About this exercise:
From the line that contains "This screenshot has height=616, width=1094." down to the last line of the entries, repeat every line exactly. Do not carry over the pictures.
Segment Open
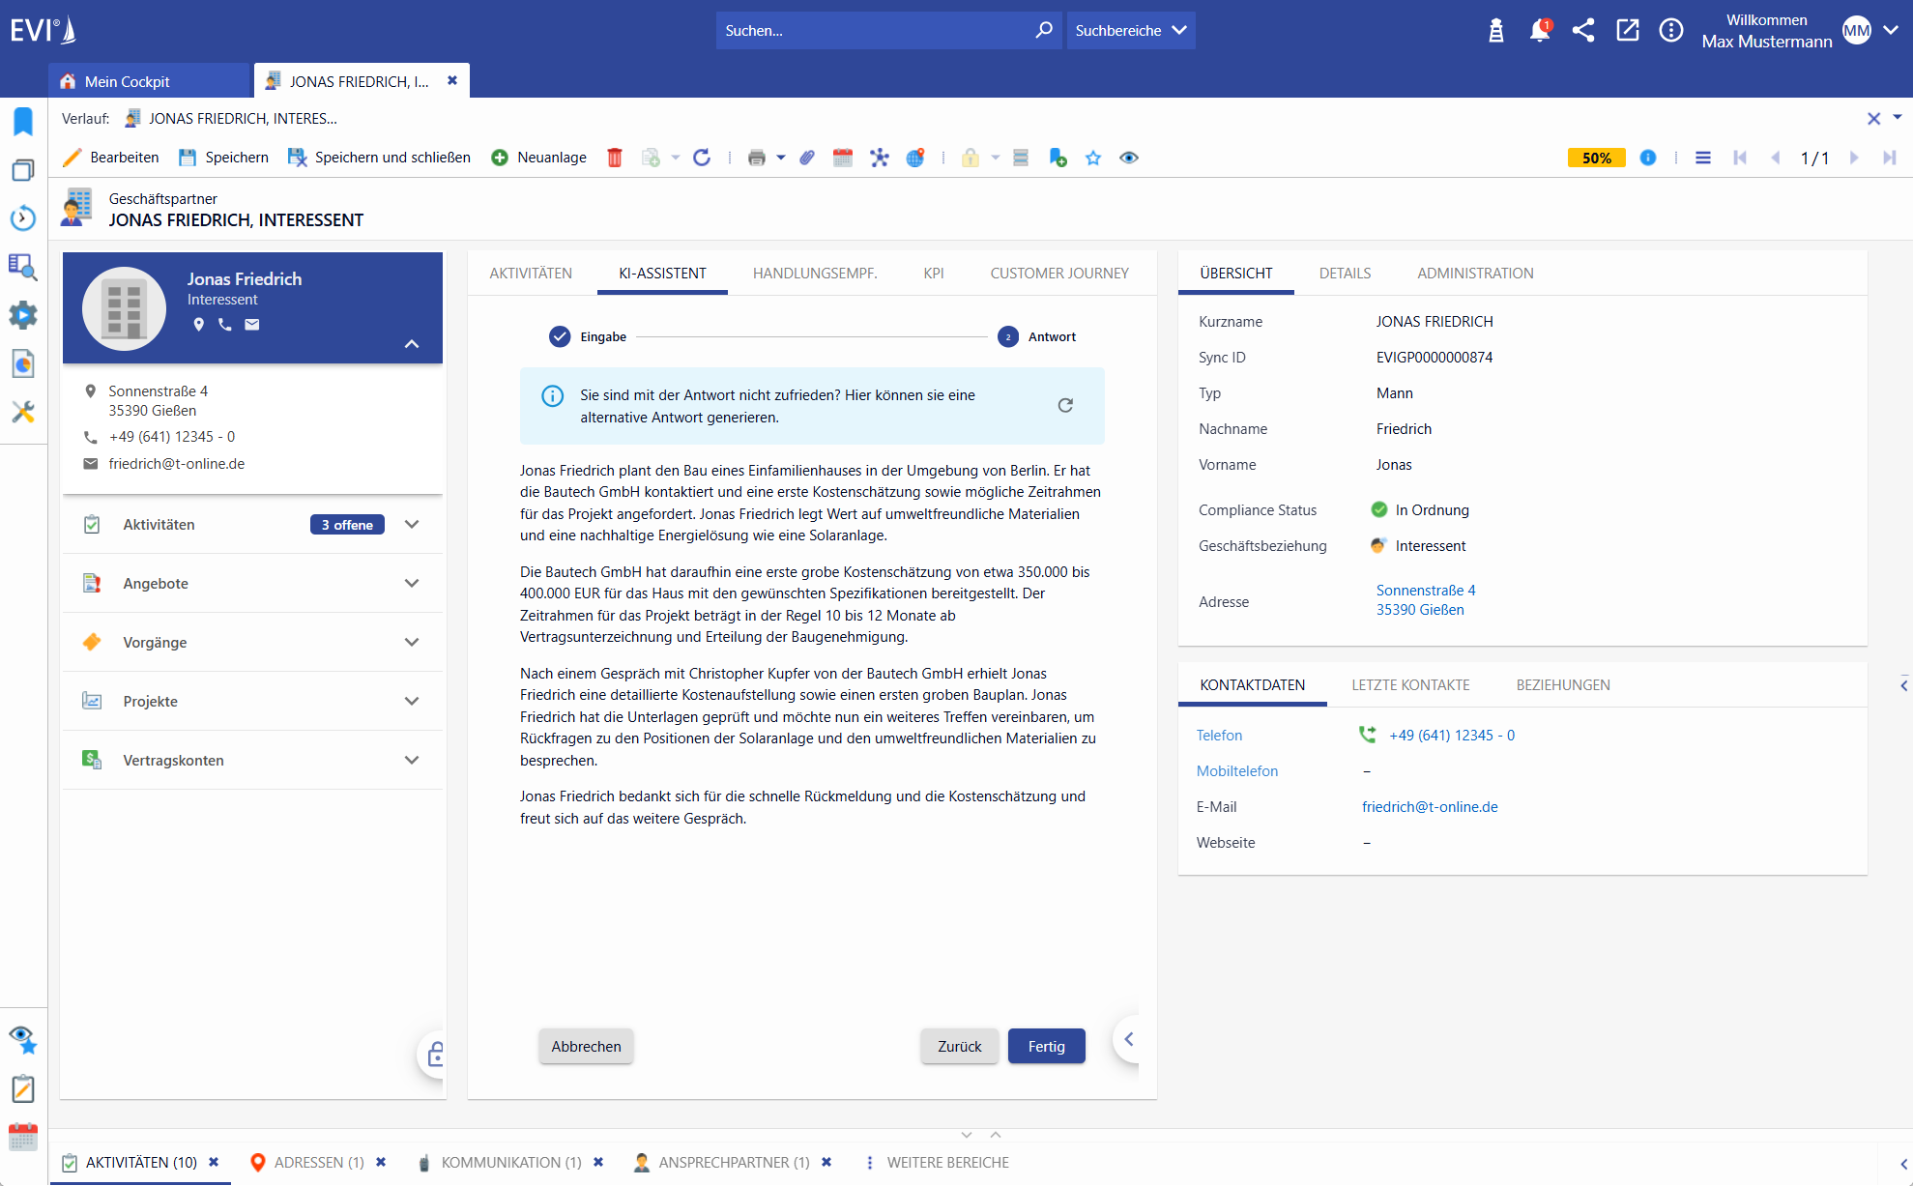Click the Fertig button
Image resolution: width=1913 pixels, height=1186 pixels.
coord(1046,1046)
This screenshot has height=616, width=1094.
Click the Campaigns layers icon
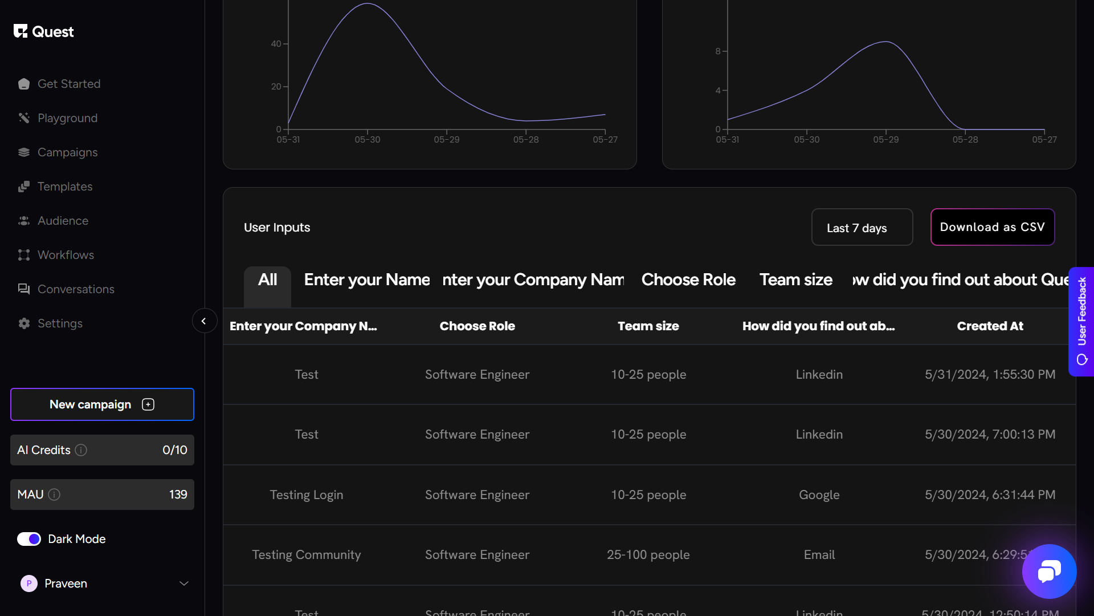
Segment Closed
Exercise answer:
This screenshot has height=616, width=1094.
Click the Campaigns layers icon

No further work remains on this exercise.